The dispersed Persian array, so much of it at least as had at first found protection on the heights of Mykale, was withdrawn from the coast forthwith to Sardis under the command of Artayntes, whom Masistes, the brother of Xerxes, bitterly re­proached on the score of cowardice in the recent defeat: the general was at length so maddened by a repetition of these insults, that he drew his cimeter and would have slain Masistes, had he not been prevented by a Greek of Halikarnassus named Xenagoras, who was rewarded by Xerxes with the government of Cilicia. Xerxes was still at Sardis, where he had remained ever since his return, and where he conceived a passion for the wife of his brother Masistes; the consequences of his passion entailed upon that unfortunate woman sufferings too tragical to be described, by the orders of his own queen, the jealous and savage Amestris. But he had no fresh army ready to send down to the coast, so that the Greek cities, even on the continent, were for the time practically liberated from Persian supremacy, while the insular Greeks were in a position of still greater safety.
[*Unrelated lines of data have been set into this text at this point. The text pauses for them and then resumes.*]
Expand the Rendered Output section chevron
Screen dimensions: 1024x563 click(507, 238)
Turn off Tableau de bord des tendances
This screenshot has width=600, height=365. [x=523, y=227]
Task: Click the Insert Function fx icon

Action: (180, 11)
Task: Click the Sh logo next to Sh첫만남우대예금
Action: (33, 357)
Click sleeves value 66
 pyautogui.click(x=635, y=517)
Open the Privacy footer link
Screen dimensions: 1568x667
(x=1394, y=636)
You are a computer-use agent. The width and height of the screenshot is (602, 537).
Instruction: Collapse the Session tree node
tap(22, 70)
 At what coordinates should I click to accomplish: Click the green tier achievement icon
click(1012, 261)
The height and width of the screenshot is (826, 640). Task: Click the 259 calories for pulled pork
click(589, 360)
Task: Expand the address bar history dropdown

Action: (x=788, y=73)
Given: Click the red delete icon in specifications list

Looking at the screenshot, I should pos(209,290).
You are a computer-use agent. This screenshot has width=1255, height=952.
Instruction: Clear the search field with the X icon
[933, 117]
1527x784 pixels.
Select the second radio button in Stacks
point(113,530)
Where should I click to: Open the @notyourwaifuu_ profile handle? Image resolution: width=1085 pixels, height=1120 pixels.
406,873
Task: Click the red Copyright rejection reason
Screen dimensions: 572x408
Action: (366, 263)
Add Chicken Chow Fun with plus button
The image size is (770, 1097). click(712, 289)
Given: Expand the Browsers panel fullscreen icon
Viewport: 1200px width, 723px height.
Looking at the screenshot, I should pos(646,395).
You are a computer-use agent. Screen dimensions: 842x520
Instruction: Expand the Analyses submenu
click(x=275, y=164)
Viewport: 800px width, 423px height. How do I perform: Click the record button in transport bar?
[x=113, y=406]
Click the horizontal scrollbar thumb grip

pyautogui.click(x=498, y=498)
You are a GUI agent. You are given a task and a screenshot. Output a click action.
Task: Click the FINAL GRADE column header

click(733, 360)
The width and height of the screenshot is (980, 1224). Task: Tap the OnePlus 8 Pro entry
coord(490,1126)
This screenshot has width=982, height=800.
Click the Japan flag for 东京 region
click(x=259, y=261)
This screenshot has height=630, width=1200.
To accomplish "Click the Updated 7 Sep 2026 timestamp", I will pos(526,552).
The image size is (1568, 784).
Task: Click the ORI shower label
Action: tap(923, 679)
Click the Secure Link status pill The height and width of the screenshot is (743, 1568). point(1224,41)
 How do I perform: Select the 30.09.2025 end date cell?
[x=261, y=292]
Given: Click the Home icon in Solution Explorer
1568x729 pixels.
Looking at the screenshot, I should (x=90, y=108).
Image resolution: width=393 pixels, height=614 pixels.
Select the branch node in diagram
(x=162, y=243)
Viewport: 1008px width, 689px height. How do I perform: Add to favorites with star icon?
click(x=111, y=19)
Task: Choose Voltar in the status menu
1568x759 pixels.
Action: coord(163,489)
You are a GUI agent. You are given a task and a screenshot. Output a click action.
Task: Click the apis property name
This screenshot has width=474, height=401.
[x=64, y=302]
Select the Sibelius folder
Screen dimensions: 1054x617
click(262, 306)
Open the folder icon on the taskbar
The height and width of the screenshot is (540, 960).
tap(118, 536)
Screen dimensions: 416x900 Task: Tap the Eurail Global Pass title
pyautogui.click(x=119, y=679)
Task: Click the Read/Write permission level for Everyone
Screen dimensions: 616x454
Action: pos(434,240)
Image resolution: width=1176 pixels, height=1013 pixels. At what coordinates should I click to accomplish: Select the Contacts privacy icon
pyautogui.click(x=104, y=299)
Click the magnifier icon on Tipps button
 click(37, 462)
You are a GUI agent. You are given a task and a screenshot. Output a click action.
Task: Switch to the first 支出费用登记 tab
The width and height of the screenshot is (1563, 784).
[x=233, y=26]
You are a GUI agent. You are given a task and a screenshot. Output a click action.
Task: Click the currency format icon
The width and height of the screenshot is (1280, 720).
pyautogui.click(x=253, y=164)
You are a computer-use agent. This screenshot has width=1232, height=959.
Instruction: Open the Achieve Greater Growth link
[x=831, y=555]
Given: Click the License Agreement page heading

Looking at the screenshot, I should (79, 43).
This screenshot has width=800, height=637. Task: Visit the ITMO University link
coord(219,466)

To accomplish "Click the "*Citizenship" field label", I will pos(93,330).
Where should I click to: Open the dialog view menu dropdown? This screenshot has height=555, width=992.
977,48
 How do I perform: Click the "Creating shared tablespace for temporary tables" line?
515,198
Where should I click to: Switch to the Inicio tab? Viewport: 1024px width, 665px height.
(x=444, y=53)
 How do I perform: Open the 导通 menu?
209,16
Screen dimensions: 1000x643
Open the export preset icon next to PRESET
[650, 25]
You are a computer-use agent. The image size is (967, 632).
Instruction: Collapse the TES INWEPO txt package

The commanders of the victorious Grecian fleet had full con­fidence in their power of defending the islands, and willingly admitted the Chians, Samians, Lesbians, and the other islanders hitherto subjects of Persia, to the protection and reciprocal en­gagements of their alliance. We may presume that the despots Stratis and Theomestor were expelled from Chios and Samos. But the Peloponnesian commanders hesitated in guaranteeing the same secure autonomy to the continental cities, which could not be upheld against the great inland power without efforts incessant as well as exhausting. Nevertheless, not enduring to abandon these continental Ionians to the mercy of Xerxes, they made the offer to transplant them into European Greece, and to make room for them by expelling the medizing Greeks from their seaport towns. But this proposition was at once repudiated by the Athenians, who would not permit that colonies originally planted by themselves should be abandoned, thus impairing the metropolitan dignity of Athens. The Lacedaemonians readily acquiesced in this objection, and were glad, in all probability, to find honorable grounds for renouncing a scheme of wholesale dispossession eminently difficult to execute,—yet, at the same time, to be absolved from onerous obligations towards the Ionian, and to throw upon Athens either the burden of defending or the shame of abandoning them. The first step was thus taken, which we shall quickly see followed by others, for giving to Athens a separate ascendency and separate duties in regard to the Asiatic Greeks, and for introducing first, the confederacy of Delos,—next, Athenian maritime empire.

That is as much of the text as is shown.